> [Goal of the exercise]:
Please rewrite the items below, swapping each "caption" for "label" and leaving all else as it is.

--- start Exercise input ---

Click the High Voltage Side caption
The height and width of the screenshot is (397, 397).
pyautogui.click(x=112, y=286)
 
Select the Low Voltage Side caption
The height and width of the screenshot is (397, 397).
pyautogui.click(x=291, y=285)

--- end Exercise input ---

> [Task result]:
Click the High Voltage Side label
The height and width of the screenshot is (397, 397).
pyautogui.click(x=112, y=286)
 
Select the Low Voltage Side label
The height and width of the screenshot is (397, 397).
pyautogui.click(x=291, y=285)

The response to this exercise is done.